How Bank Of America Is Saving $2 Billion Every Year By Building Its Own Cloud

By Amit Chowdhry • Oct 24, 2019
  • Bank of America CEO Brian Moynihan recently revealed that the financial giant is saving $2 billion per year by building its own cloud

During a recent earnings call, Bank of America CEO Brian Moynihan recently revealed that the financial giant built its own private cloud software rather than outsourcing that work to companies like Amazon, Microsoft, and Google.

Bank of America had to spend a lot to build its own cloud, including a $350 million charge in 2017. This decision helped reduce Bank of America’s servers to 70,000 from 200,000. And Bank of America now has 23 data centers rather than 60. This has led to $2 billion in annual infrastructure savings.

A number of analysts were betting against Bank of America’s ability to reduce billions off of its annual expenses. Moynihan pointed out that the company would operate this year on about $53 billion whereas many analysts estimated it would be $57 billion.

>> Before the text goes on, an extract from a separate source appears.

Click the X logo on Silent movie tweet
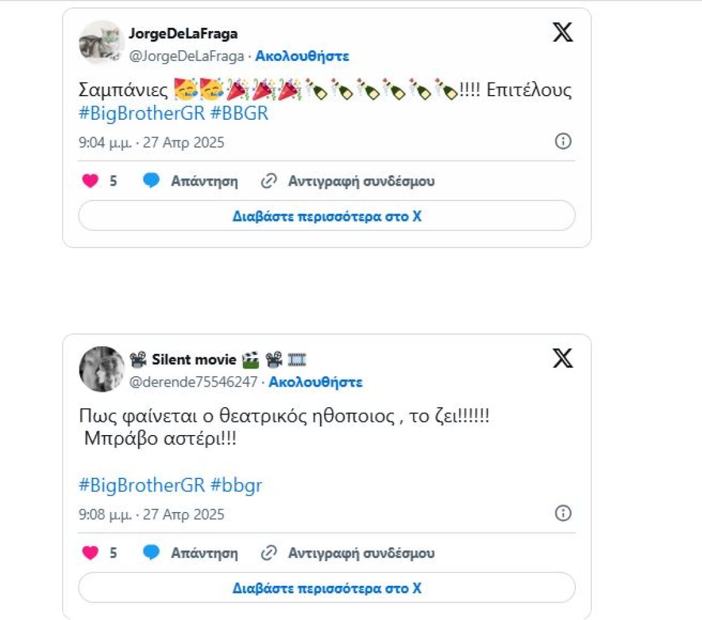 pyautogui.click(x=562, y=358)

Business Insider reported that Bank of America has a $10 billion annual technology budget and it has a wide range of investments in innovative products like chatbots and mobile app improvements.

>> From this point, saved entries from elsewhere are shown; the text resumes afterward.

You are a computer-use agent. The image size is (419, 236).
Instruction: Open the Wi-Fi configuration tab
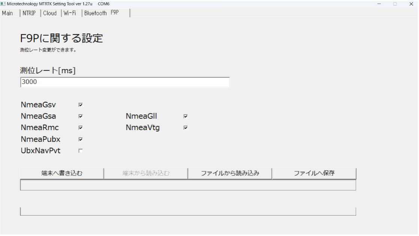(70, 12)
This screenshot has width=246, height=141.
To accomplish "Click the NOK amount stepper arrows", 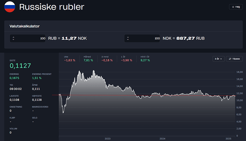I will tap(128, 38).
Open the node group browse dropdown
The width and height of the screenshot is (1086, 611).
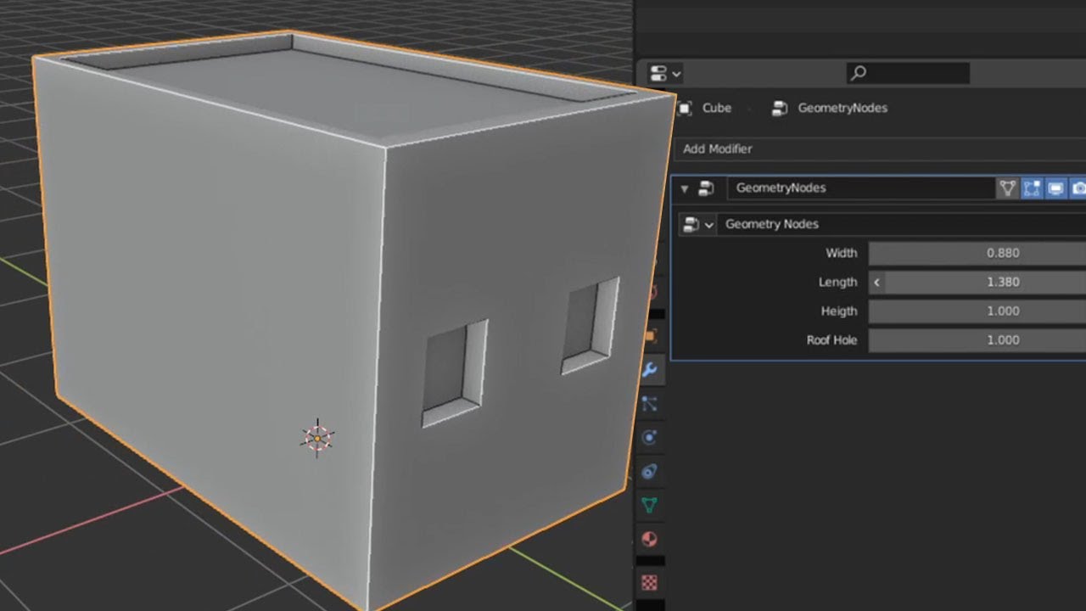[x=697, y=224]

Bank of America’s efforts to build its own private clouds started in 2013. And the cloud expenses have been reduced by about 40%.

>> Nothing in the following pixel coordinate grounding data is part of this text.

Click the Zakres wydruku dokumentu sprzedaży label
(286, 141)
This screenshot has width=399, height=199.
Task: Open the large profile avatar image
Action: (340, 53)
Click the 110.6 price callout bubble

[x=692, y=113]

Some of the other technology highlights that were mentioned on the call include an 86% jump in mobile logins and 39% in wire transactions. And digital payments increased 29% to $424 billion compared to Q3 2017.

Bank of America chief technology officer Howard Boville revealed that the company also has a better idea of its client interactions — which are now 26 million people daily. This includes ATM cards not working or credit card transactions taking a longer amount of time to be approved.

Along with Boville, Bank of America chief operations and technology officer Cathy Bessant is overseeing the cloud server initiatives.